• [Brief]:
Only one stretch of the records below should be repeated. It starts with the line containing "Промокоды (19, 25)" and goes on through the line containing "События (74, 36)", exactly as written.

== Material for this task

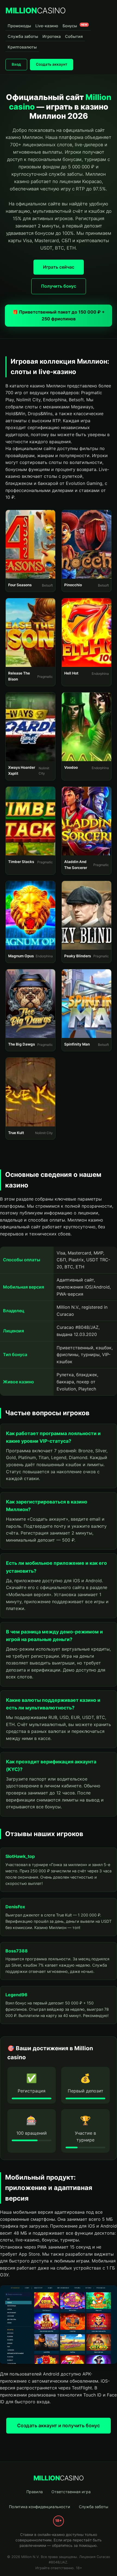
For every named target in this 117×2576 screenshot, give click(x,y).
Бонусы (75, 25)
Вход (16, 64)
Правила (34, 2491)
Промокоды (19, 25)
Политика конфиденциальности (39, 2506)
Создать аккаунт (51, 64)
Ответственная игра (71, 2491)
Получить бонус (58, 286)
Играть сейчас (58, 267)
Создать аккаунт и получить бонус (58, 2425)
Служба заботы (23, 36)
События (74, 36)
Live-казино (46, 25)
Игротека (51, 36)
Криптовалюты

====

• [Output for this exercise]:
Промокоды (19, 25)
Политика конфиденциальности (39, 2506)
Создать аккаунт (51, 64)
Ответственная игра (71, 2491)
Получить бонус (58, 286)
Играть сейчас (58, 267)
Создать аккаунт и получить бонус (58, 2425)
Служба заботы (23, 36)
События (74, 36)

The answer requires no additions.